Réunis à Genève un jour après que la communauté internationale ait réaffirmé son appui à la Convention sur les réfugiés (1951), les délégués ont débattu de la législation visant à accorder aux réfugiés un accès à la terre à long terme et le droit à l'emploi.
Les délégués ont aussi plaidé en faveur d'investissements accrus en vue de l'éducation et de la formation des réfugiés, et de l'introduction de projets d'autosuffisance dans les toutes premières étapes d'une urgence des réfugiés, a indiqué le HCR. Les discussions ont aussi été axées sur une amélioration de l'enregistrement des réfugiés et sur la résolution des problèmes posés par les flux mixtes de migrants et de réfugiés.
L'Afrique, avec 3,6 millions de réfugiés, compte 30 pour cent de la population des réfugiés dans le monde. Elle a aussi la moitié des 20 à 25 millions de personnes déplacées à l'intérieur au niveau mondial. Le génocide et les guerres civiles de la décennie écoulée ont produit des centaines de milliers de réfugiés au Rwanda, en Angola, en Sierra Leone, au Liberia, au Soudan et en Somalie, d'après le HCR.

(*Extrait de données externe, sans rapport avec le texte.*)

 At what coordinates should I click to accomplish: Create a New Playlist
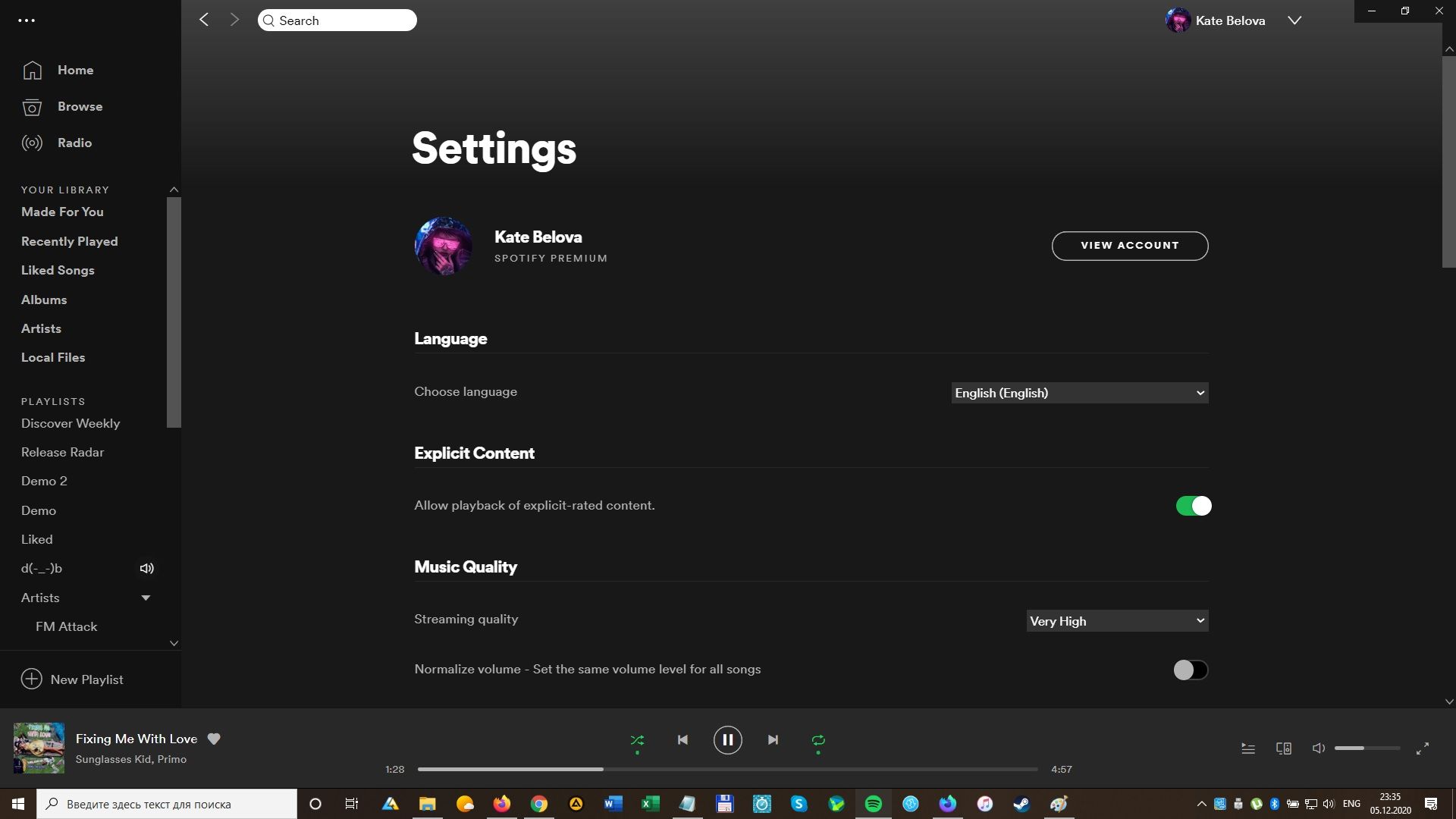[x=72, y=679]
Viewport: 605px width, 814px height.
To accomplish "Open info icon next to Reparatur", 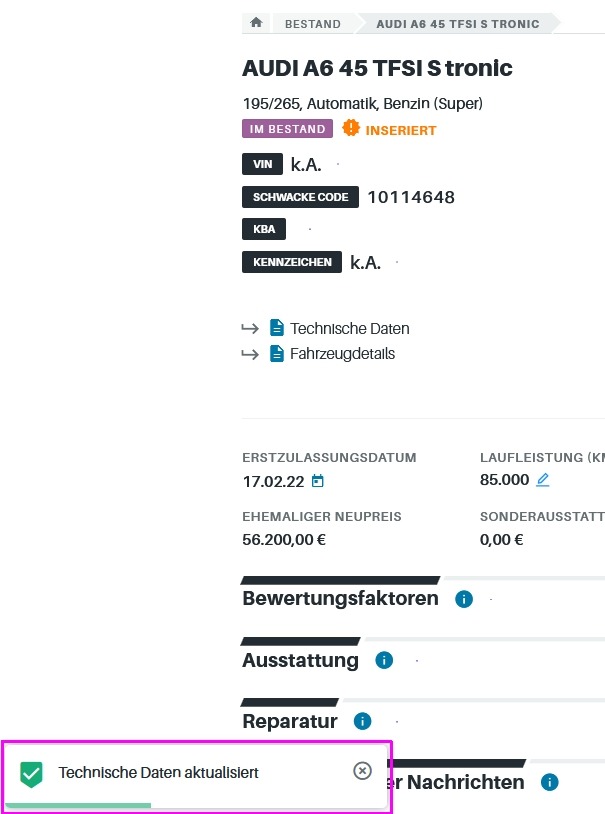I will pos(362,721).
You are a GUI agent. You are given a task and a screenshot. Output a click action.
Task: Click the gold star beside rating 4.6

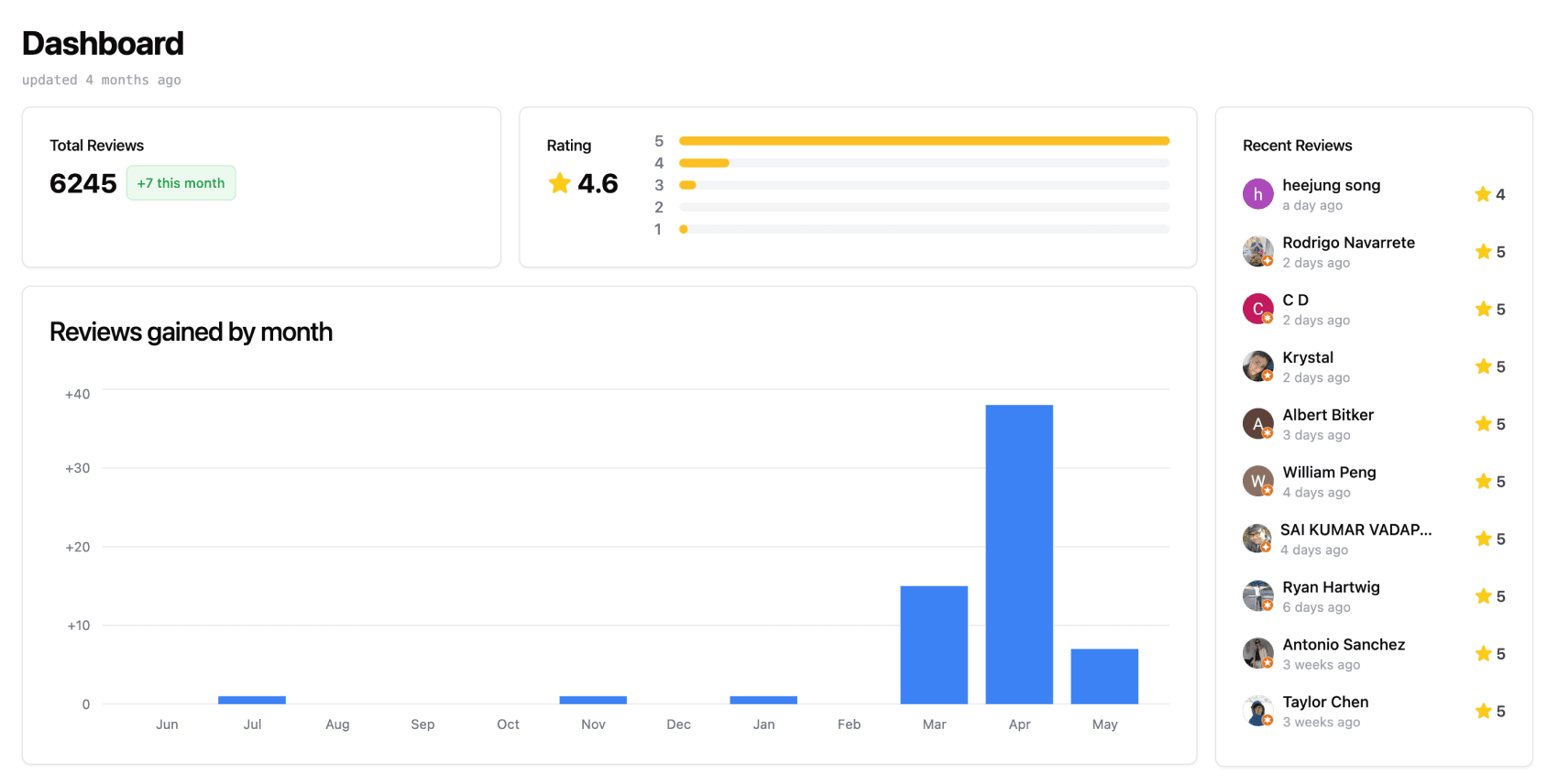[x=559, y=183]
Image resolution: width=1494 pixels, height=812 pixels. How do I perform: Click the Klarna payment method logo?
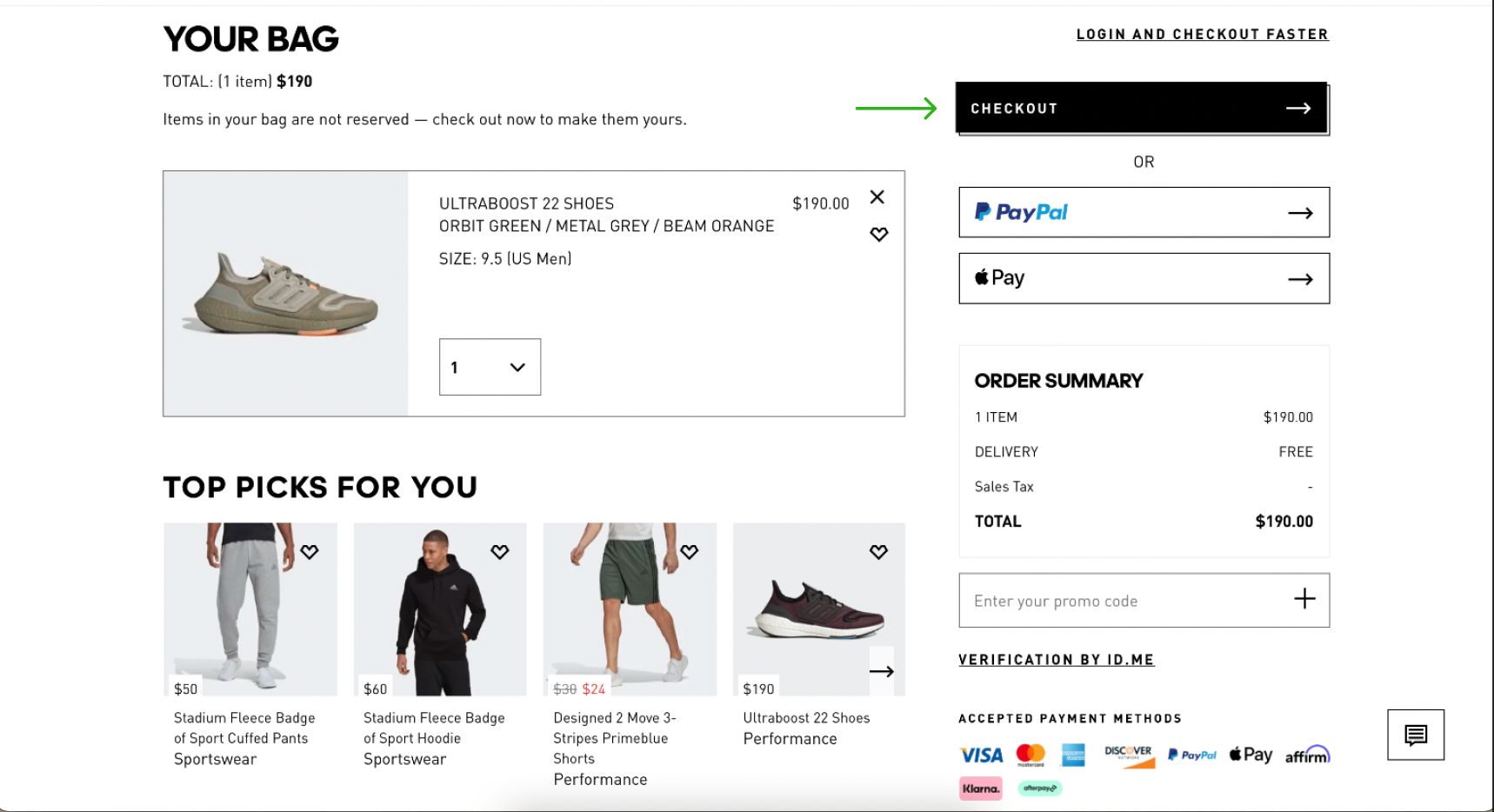(x=980, y=789)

L'affluence massive a créé des problèmes de sécurité dans les camps près des régions frontalières dangereuses, a-t-elle poursuivi. En outre, les milices armées "ont dû être séparées des civils » en Zambie et en République démocratique du Congo. Ces situations ont atteint un tel point que l'Afrique absorbe au moins un tiers du budget annuel du HCR.
Lors de la réunion de vendredi, le Haut Commissaire des Nations Unies pour les réfugiés, Ruud Lubbers a déclaré aux délégués africains que le « business as usual » n'était plus acceptable sur le continent, et que "le travail doit commencer dès maintenant » pour résoudre les crises des réfugiés à long terme.
Les Etats africains ont répondu qu'ils sont confrontés à des choix difficiles concernant le problème des réfugiés. Par exemple, ils risquent des troubles internes s'ils permettent aux réfugiés de travailler alors que le chomâge demeure élevé. Certains délégués ont souligné que s'ils encourageaient l'intégration locale des réfugiés, les personnes déracinées ne seront pas motivées pour retourner chez elles. D'un autre côté, ont-ils signalé, les Etats ayant produit les réfugiés seront peu enclins à changer leurs méthodes et à rechercher une solution permanente.
Cependant, une proposition du HCR tendant à adopter une résolution pour séparer les groupes armés des réfugiés civils a recueilli le soutien de plusieurs délégations, qui ont néanmoins voulu savoir qui allait contrôler les groupes armés.